O presidente em final de mandato Luiz Inácio Lula da Silva, que diz ser pessoalmente contra o aborto, tem chamado publicamente o Estado a discutir o assunto como questão de saúde pública, e não como uma questão moral. O popular presidente, no entanto, pouco tem feito para fomentar qualquer debate mais amplo sobre a legalização do procedimento, e seu governo não conseguiu reduzir a mortalidade materna – que está amarrado ao aborto inseguro – uma de suas metas na área de saúde. Os dois principais candidatos a substituí-lo na eleição presidencial de outubro adotaram uma postura semelhante e ambos dizem que não têm planos de mudar a lei atual. Apenas Marina Silva, do Partido Verde, a outsider na corrida, disse que defende a liberalização das regras atuais em torno do aborto. Mas mesmo Marina Silva nunca sustentou que defende a legalização definitiva.

Na realidade, o Congresso brasileiro está discutindo um aperto na legislação, em vez de uma flexibilização. Um projeto de lei em comissão propõe criminalizar qualquer ato destinado a danificar deliberadamente o feto e proíbe quaisquer declarações que promovam mesmo o aborto legal, um movimento que o Centro de Direitos Reprodutivos sediado em Nova Iorque diz que “ignora totalmente a saúde e a vida da mulher.” Os profissionais de saúde dizem esperar que o projeto morra com o fim da atual legislatura e estão esperançosos que o novo Congresso do próximo ano seja mais progressista.

Os defensores do controle da natalidade estão consternados com o fato de que a Igreja Católica ainda exerça um poder considerável. O Brasil foi recentemente palco de uma polêmica envolvendo a excomunhão dos médicos que realizaram um aborto em uma menina de 9 anos estuprada pelo padrasto. Bispos, no mês passado, recomendaram claramente eleitores a votar em um candidato presidenciável “comprometido com o respeito incondicional pela vida.”
E se os resultados do estudo estão corretos, o aborto é alarmante generalizado dado o seu status. Embora os números exatos sejam impossíveis de determinar, especialistas acreditam que entre 500.000 e 1 milhão de gestações são interrompidas no Brasil a cada ano. Cerca de metade delas são induzidas pelo uso de um coquetel de drogas e o restante é realizado em clínicas clandestinas. O número de mulheres internadas por complicações decorrentes de abortos ilegais caiu cerca de 40 mil entre 2003 e o ano passado. No entanto, 200 mil mulheres ainda dão entrada a cada ano, diz Adson França, o assessor especial do ministro da Saúde.
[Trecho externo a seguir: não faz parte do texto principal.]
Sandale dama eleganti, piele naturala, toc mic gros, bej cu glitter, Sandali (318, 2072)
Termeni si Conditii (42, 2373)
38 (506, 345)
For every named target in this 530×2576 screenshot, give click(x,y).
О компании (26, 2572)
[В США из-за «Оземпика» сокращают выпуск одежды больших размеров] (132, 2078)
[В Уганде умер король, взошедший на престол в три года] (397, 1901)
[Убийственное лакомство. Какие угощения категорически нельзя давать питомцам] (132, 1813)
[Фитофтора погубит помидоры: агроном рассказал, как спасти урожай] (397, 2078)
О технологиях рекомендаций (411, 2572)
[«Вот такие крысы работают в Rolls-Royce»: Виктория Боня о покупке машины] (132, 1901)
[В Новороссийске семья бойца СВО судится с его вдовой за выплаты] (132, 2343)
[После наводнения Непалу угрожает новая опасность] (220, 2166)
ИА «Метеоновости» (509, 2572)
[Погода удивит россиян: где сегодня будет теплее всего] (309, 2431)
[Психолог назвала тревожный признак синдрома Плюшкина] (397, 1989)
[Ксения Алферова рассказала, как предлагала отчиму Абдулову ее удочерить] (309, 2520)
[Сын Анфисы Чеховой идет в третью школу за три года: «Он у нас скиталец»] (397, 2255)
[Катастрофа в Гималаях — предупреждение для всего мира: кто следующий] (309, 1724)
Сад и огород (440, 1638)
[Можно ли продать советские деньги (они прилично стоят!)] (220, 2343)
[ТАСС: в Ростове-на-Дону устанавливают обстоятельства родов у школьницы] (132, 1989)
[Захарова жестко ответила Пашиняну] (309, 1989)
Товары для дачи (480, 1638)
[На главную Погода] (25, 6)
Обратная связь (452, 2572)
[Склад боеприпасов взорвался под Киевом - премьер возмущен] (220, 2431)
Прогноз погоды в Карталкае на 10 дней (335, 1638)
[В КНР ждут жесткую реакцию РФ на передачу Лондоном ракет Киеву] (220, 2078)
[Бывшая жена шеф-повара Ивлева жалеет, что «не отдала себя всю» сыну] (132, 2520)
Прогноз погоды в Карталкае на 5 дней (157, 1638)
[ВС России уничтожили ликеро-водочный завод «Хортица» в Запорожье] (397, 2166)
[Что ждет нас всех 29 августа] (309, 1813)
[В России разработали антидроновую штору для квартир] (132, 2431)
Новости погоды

França diz que o governo federal oferece tudo, de preservativos e pílulas anticoncepcionais a vasectomias – tudo gratuitamente – em cada um dos 5.565 municípios do país. O governo aumentou em sete vezes o orçamento para as medidas contraceptivas desde 2003. Mas, apesar disso, e por todo o inegável progresso do Brasil em outras áreas da saúde, a mortalidade materna manteve-se estável por 15 anos, fato que os pesquisadores dizem que está intimamente ligado à falta de abortos seguros. Especialistas temem que, ao menos que a questão seja tratada mais como um problema de saúde do que moral, as estatísticas não mudarão. “O Ministério da Saúde tem dito todo o tempo que este é um problema de saúde pública”, diz França. “A mulher deve ter o direito de decidir quantos filhos ter.”